___ LISTED ENTRIES ___
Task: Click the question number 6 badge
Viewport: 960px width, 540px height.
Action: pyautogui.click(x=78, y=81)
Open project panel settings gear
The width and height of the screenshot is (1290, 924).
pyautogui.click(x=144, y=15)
___
Repeat the entries shown above, every one, word for word.

» ANSWER BELOW
Task: Click the question number 6 badge
Viewport: 960px width, 540px height.
Action: pyautogui.click(x=78, y=81)
Open project panel settings gear
The width and height of the screenshot is (1290, 924).
pyautogui.click(x=144, y=15)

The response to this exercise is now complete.